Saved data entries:

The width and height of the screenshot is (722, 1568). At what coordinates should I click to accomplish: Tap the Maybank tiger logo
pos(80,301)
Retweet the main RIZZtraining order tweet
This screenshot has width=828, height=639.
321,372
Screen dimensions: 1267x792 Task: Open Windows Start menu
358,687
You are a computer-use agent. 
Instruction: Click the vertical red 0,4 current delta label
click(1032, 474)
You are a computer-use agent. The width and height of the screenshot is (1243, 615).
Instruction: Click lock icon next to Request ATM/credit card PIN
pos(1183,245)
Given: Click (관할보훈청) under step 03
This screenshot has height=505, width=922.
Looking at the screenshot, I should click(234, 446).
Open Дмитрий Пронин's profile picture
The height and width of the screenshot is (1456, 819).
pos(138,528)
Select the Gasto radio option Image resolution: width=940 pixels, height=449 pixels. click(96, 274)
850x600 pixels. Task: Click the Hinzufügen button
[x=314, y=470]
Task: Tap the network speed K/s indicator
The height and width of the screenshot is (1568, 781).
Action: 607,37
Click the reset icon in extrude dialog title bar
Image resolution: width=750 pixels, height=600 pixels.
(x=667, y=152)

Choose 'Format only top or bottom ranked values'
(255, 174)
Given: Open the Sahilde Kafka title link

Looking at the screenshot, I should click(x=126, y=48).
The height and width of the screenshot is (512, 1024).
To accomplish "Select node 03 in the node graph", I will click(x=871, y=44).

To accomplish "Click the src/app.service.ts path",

→ **WHAT THE TASK REQUIRES**:
Every line of data must be returned unchanged.

→ **EXERCISE OUTPUT**:
The width and height of the screenshot is (722, 1568). At what coordinates should I click to accomplish: Tap the Maybank tiger logo
pos(80,301)
Retweet the main RIZZtraining order tweet
This screenshot has width=828, height=639.
321,372
Screen dimensions: 1267x792 Task: Open Windows Start menu
358,687
You are a computer-use agent. 
Instruction: Click the vertical red 0,4 current delta label
click(1032, 474)
You are a computer-use agent. The width and height of the screenshot is (1243, 615).
Instruction: Click lock icon next to Request ATM/credit card PIN
pos(1183,245)
Given: Click (관할보훈청) under step 03
This screenshot has height=505, width=922.
Looking at the screenshot, I should click(234, 446).
Open Дмитрий Пронин's profile picture
The height and width of the screenshot is (1456, 819).
pos(138,528)
Select the Gasto radio option Image resolution: width=940 pixels, height=449 pixels. click(96, 274)
850x600 pixels. Task: Click the Hinzufügen button
[x=314, y=470]
Task: Tap the network speed K/s indicator
The height and width of the screenshot is (1568, 781).
Action: 607,37
Click the reset icon in extrude dialog title bar
Image resolution: width=750 pixels, height=600 pixels.
(x=667, y=152)

Choose 'Format only top or bottom ranked values'
(255, 174)
Given: Open the Sahilde Kafka title link

Looking at the screenshot, I should click(x=126, y=48).
The height and width of the screenshot is (512, 1024).
To accomplish "Select node 03 in the node graph", I will click(x=871, y=44).

To accomplish "Click the src/app.service.ts path",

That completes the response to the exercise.